The Zero Hour Musical is a fully improvised musical. Every night, we’re going to make up a musical on the spot, according to what the audience tells us to perform. Give us the title of the show and the location where it starts, then sit back and enjoy the opening and closing night of a sixty-minute musical which only that specific audience will ever see!
The ZHM is groundbreaking because it’s the first ever improvised musical to be put on at the ADC theatre, and the first time the Cambridge Impronauts and CUMTS have co-produced a show! Being the first show of its kind at the ADC has presented both fresh and interesting opportunities and challenges. Joining up two of Cambridge’s most popular societies has been a dream.
Tell us a bit about the performers
We’re working with a cast of six, who came from vastly different backgrounds. Some were Impronauts, some came from CUMTS, but ultimately we have all learned from each other to become a cool hybrid of the two! We also have a band of three of the most talented musicians I have ever seen. They come at this show from the background of jazz music, so they’re very comfortable with improvisation, going with the flow and generally just creating something awesome without a moment’s notice.
You mention that this is a joint endeavour: has this impacted how you rehearse?
The partnership between CUMTS and the Impronauts allows us to pool our collective skillsets, areas of expertise and ideas. Through it, the Impronauts have been able to learn a lot about musical theatre performance technique, and CUMTS have been able to learn a lot about improvised storytelling and song creation. What we’ve arrived at therefore is a cast who have benefited from the best of both worlds, and that is solely down to this historic partnership.
In terms of rehearsals – the better word is practices, since this show is purely skill-based. All we ever do is practise the skills we’ll be using on the night, just like a football team might prepare for a big match. As far as whether the process has been impacted by the partnership – not really! We’ve prepared for this show as rigorously as we would for any other, and that is ultimately the most important thing.
Has the musical element added any technical challenges compared to previous shows?
Absolutely. We’ve done an improvised musical before, but now taking one to the ADC stage, which requires cast and band microphones, provides all sorts of technical challenges to Sushant, our sound designer – for example getting that mix just right whilst avoiding feedback or any other issues. We’re actually running two different technical rehearsals for this exact reason – the goal is to hit the ground running come opening night.
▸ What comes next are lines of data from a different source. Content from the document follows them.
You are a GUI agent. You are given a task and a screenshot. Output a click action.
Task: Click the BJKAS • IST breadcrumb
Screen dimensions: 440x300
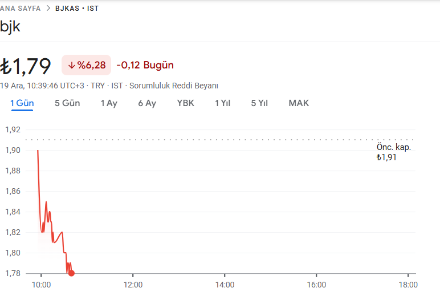point(76,9)
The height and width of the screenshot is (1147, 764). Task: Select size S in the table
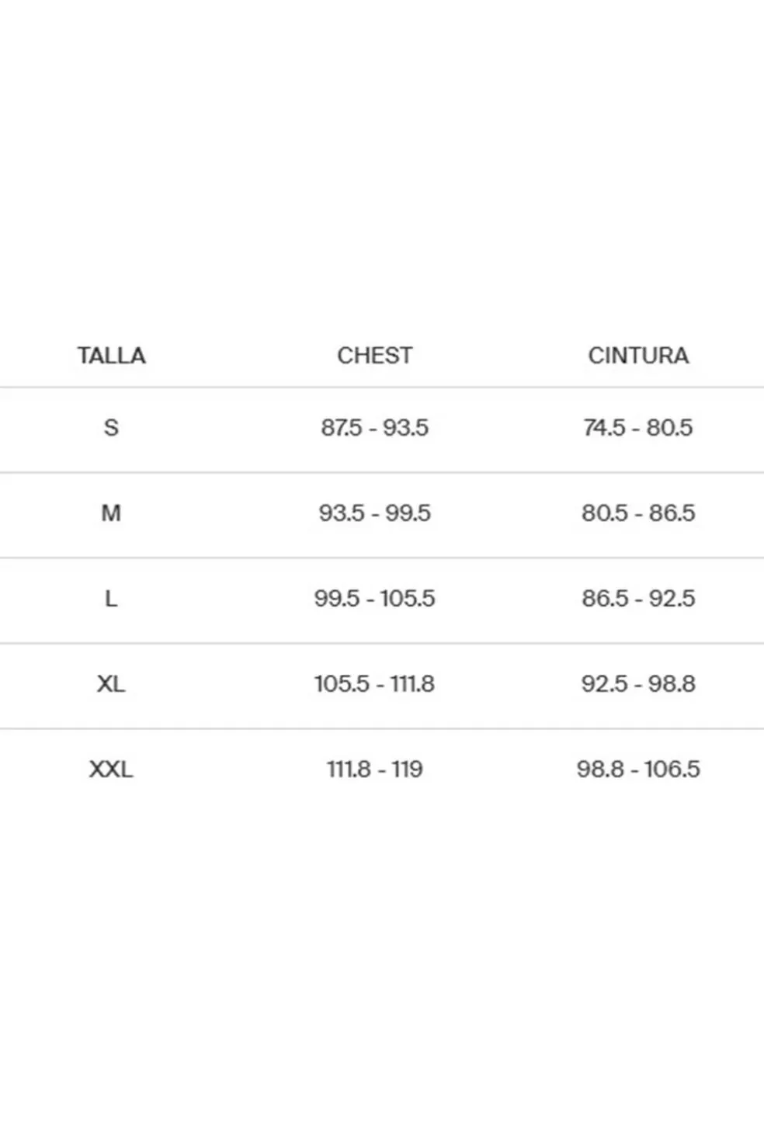pos(111,427)
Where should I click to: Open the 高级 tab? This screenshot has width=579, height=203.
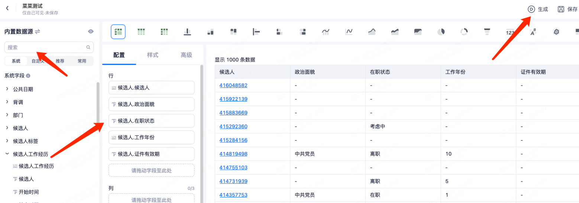pos(186,55)
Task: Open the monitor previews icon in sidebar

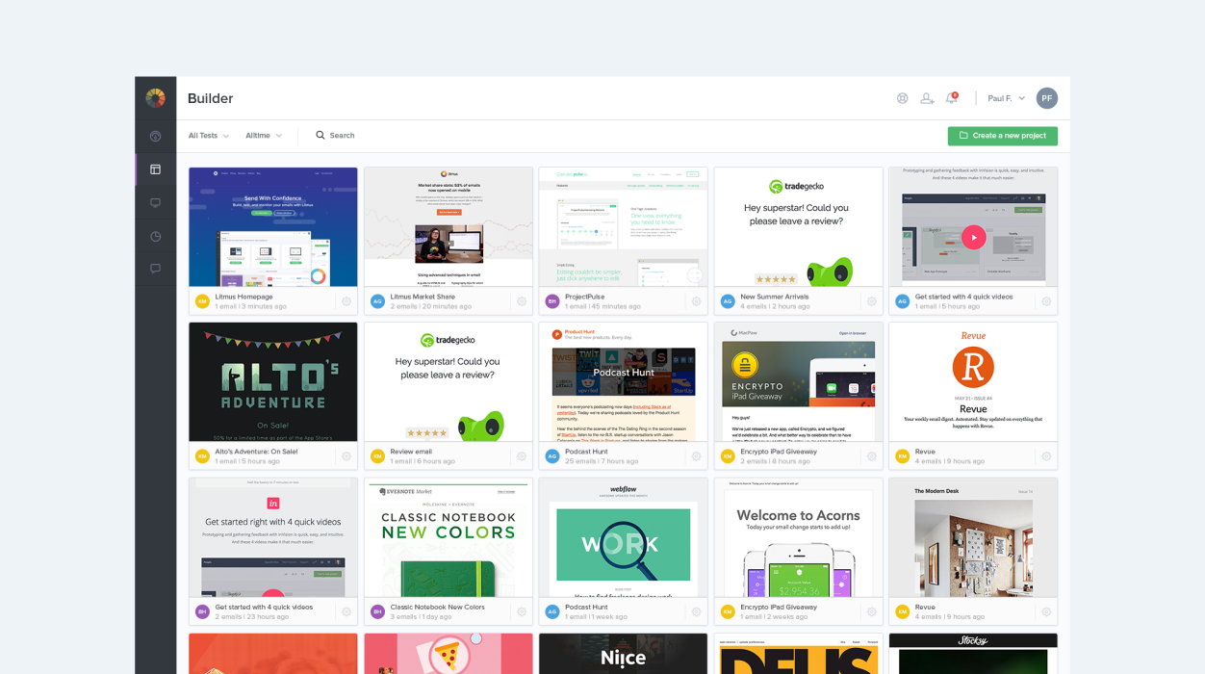Action: coord(155,203)
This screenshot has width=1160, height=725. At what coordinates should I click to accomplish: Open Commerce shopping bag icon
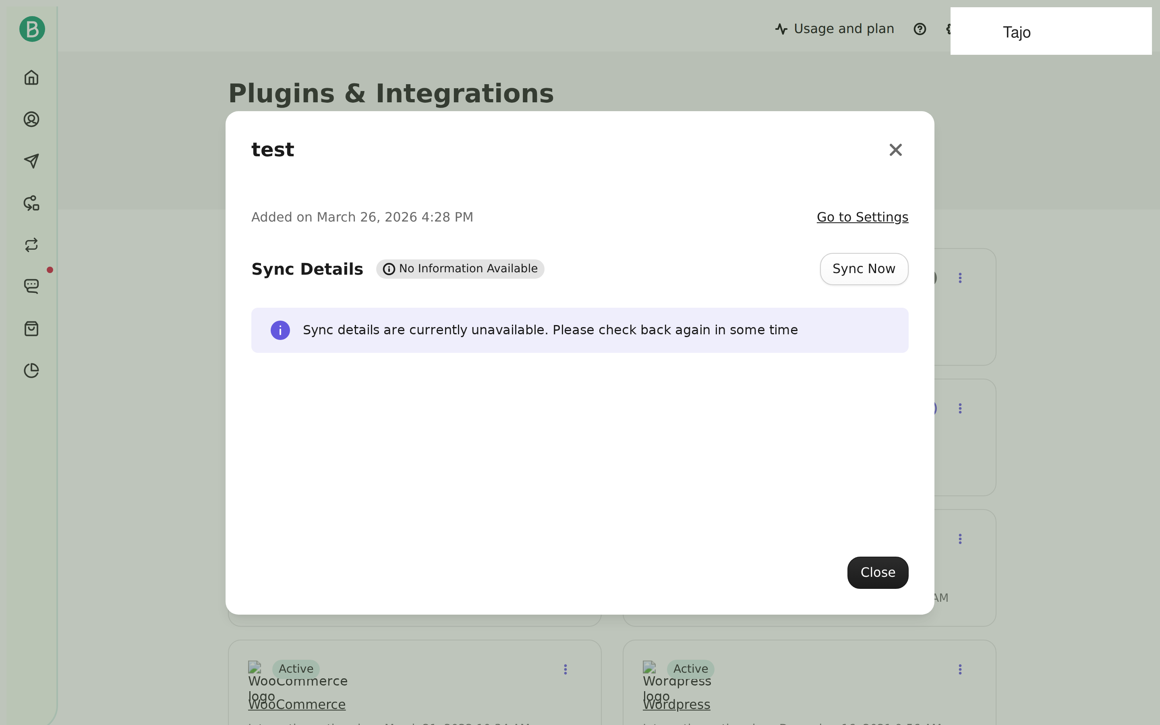(x=31, y=328)
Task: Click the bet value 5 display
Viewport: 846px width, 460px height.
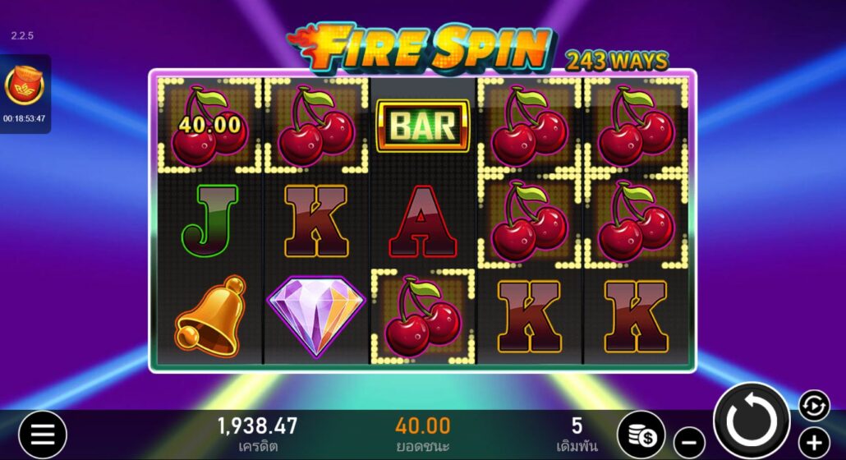Action: point(577,426)
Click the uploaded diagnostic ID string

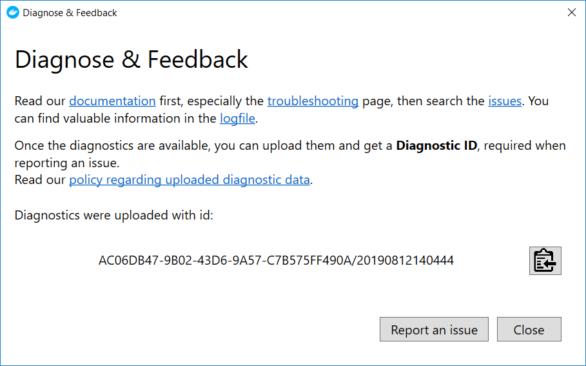tap(276, 261)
The second big change to the musical side of things is that our band has expanded from one pianist, to a three-piece band. So getting the balance right between cast and band is more tricky than ever. Safe to say I’m buying Sushant a few drinks after this!
Will there be dancing involved? If so, how will routines work?
Yes! This show will have singing, acting, storytelling and what we lovingly refer to as ‘choreography’. This is an area into which no improv musical troupe I’ve seen has really explored and so it’s been up to us to carve our own path with it. I don’t want to give too much away but I can definitely promise you dancing!
All improvised shows ever aim to do is to make the audience feel like they got their money’s worth. I have never been surer in my life that an improvised show will exceed the value of its ticket than I am with this one. It’s one-of-a-kind. It’s never-before. It may just be never-again. It’s been a dream of mine for three years now and common sense dictates that it shouldn’t work. But it does. Oh boy, it works. And if you come see a show, or two, or three, or four, you will be blown away.